Interview with Helen Walliker
This is a summary of an interview with Helen Walliker recorded by Ann Kneif on 2nd October 2012 at her house in Harvel.
Parents Robert and Doris French had seven children: 3 girls and 4 boys. Father and 3 boys farmed as farming was family tradition going back to 14th century. The Family is still farming.
Hook Green House in family for many years but now sold.
LIFE AT HOME
All the children learned to ride. One brother rode point-to-point. Helen used to be groom at the same stables. Involved in farming activities during the War. Helen was born 1919.
Describes the type of farming – in early days lots of animals - cattle and sheep and then corn after brothers joined and the farm expanded. Breeds sheep but not cattle or horses. Recounts a story when the sheep got into a garden. Cattle arrived on the train and were driven up to the farm. There were only narrow lanes so there was not much traffic, even on the Main Road. Remembers when there were snow drifts up to 6 feet deep with a narrow passage dug through and they went tobogganing.

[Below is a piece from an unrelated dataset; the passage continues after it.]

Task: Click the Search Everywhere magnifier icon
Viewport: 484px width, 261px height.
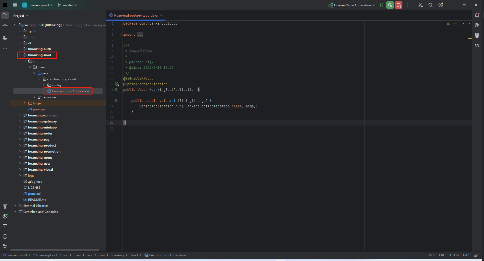Action: [431, 5]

Helen went to a kindergarten in Meopham before having a private governess. She then went to Gad’s Hill and then to Wadhurst College, where she was a boarder. Went with one sister. No tuck was allowed but kept store in woods. Went to church but not regularly. Many of the French family are buried there.
RECREATION AND FARMING
Recreation: tennis court at home but spent most of time with ponies and horses. In 1929, one of first members of Pony Club and is now President. Story of riding and sister galloped off and was thrown off pony, which went home. Father loved hunting and riding and used horse to get around the farm. Mother was doctor’s daughter from Scotland. She did not ride but liked cooking and looked after chickens. Had help in house. Contact with other farmers. Own daughter married a farmer in Higham.
TRANSPORT AND SHOPS
Main transport was horse and carriage. Had first car, an old Ford, before War. Only one shop and PO. Mother bought provisions weekly at Meopham Green. Mother made clothes. Only remembers 3 houses on Hook Green when young.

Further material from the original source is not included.